I must daily remind myself of that and do nothing that would make it any harder for Susie when she returned to her own home. My deep love must protect her
from
my love. It seemed like a strange enigma, but I knew that it was true. It would be so easy to pretend Susie was mine. To take over her life. To try to make her white instead of Indian.

We would love her. We both would love her. But we—and especially I—must be conscious of who she was and preserve and keep that for her, at the same time expanding her world. It would not be easy, but I would try with all my heart.

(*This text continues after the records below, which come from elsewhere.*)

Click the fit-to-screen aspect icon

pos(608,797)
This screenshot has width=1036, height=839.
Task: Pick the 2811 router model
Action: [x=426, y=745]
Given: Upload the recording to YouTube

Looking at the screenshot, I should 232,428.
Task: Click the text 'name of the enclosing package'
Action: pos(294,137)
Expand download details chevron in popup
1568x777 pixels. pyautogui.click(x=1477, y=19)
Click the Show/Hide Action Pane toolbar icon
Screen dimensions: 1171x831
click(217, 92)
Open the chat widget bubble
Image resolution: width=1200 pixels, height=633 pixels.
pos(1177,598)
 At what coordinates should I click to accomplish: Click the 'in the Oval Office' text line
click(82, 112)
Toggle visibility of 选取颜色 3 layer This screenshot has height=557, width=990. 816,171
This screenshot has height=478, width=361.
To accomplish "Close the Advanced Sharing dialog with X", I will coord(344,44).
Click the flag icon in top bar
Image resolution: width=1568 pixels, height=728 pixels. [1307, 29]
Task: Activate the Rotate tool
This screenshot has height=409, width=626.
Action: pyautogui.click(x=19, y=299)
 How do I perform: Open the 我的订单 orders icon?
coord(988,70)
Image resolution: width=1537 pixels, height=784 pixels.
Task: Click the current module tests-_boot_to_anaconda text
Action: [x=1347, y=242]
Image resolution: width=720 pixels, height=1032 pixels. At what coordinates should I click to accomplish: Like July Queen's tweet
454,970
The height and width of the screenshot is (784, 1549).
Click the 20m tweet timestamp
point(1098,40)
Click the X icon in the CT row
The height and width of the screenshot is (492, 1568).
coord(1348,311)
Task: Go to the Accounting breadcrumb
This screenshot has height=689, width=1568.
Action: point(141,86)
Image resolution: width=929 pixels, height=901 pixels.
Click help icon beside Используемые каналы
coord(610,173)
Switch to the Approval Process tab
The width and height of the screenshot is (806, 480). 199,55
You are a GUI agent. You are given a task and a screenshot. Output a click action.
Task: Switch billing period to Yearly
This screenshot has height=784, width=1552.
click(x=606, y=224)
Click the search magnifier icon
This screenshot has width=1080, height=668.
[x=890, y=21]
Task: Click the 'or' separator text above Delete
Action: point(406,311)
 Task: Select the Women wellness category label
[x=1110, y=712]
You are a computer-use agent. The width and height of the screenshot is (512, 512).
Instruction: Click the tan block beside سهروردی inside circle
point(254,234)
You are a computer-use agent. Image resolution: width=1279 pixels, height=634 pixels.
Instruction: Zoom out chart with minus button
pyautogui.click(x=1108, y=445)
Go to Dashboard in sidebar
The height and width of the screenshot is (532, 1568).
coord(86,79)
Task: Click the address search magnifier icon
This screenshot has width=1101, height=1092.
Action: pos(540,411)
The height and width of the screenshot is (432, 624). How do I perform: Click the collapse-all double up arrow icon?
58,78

Susie will eventually go home,
I must always remember that. Perhaps by that time I would be expecting our own child. Susie would be deeply missed, but it would help to know that someone, some other little one, was on the way to fill the emptiness.

I waited for the story to end and then called them both for supper. We bowed our heads for the evening grace and Susie reached out for a hand from each of us, our custom when praying together.

I held the little hand in mine and said my own quiet prayer as Wynn prayed aloud. I prayed for Susie, our dear little girl. I would always think of her as ours. Uniquely ours. And yet not. I prayed that God would give me daily wisdom. I prayed for her salvation. I prayed for the salvation of her mother and family. Without that, Susie did not have much chance when she went back home.

My thinking changed as I sat there bowed in prayer. I saw clearly that if I wanted to affect Susie’s life for good, then I had to work with her whole family. I must do more. I must reach out. I needed God’s help and direction.